The origins of the Old Comedy were traced by Aristotle to the komos or celebratory festival processions of ancient Greece, and the phallic songs that accompanied them. Although the earliest Athenian comedy, from the 480s to 440s BC, is almost entirely lost, it is clear that comedy had already crystallised into a highly structured form, with the chorus playing a central role. The most important poets of the period were Magnes, whose work survives only in a few fragments of dubious authenticity, and Cratinus, who took the prize at the City Dionysia probably sometime around 450 BC. Although no complete plays by Cratinus are preserved, they are known through hundreds of fragments: he was noted in antiquity both for a mastery of plot and for the obscene vehemence of his attacks on Pericles.

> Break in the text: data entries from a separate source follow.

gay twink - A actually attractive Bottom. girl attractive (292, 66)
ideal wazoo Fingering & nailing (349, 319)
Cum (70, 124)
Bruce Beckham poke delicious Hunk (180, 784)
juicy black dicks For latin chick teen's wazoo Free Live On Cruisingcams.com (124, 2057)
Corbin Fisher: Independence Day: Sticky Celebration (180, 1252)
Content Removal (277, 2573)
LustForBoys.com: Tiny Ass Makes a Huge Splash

Aristophanes and his contemporaries
Aristophanes satirized and lampooned the most prominent personalities and institutions of his time, as can be seen, for example, in his scurrilous portrayal of Socrates in The Clouds, and in his racy anti-war farce Lysistrata. Aristophanes was only one of a large number of comic poets, however, working in Athens in the late 5th century BC; his biggest rivals were Hermippus and Eupolis. Classical literary criticism placed Aristophanes somewhere between the harshness of Cratinus and the smoothness of Eupolis. All the Old Comedy writers worked within a highly structured format – parados, agon, and parabasis – which paradoxically offered maximum scope for improvisatory flights of fancy. Song, dance, costume, and chorus all played important roles, as did the parody of the ‘senior’ drama, tragedy. Possibly due to the influence of tragedy was the important role of a heroic figure in Aristophanic comedy: as Northrop Frye put it, “In Aristophanes there is usually a central figure who constructs his own society in the teeth of strong opposition”. The diminished role of the protagonist in his latest works marks a point of transition to the Middle comedy.
Later influence/parallels
Horace claimed a formative role for the Old Comedy in the making of Roman satire.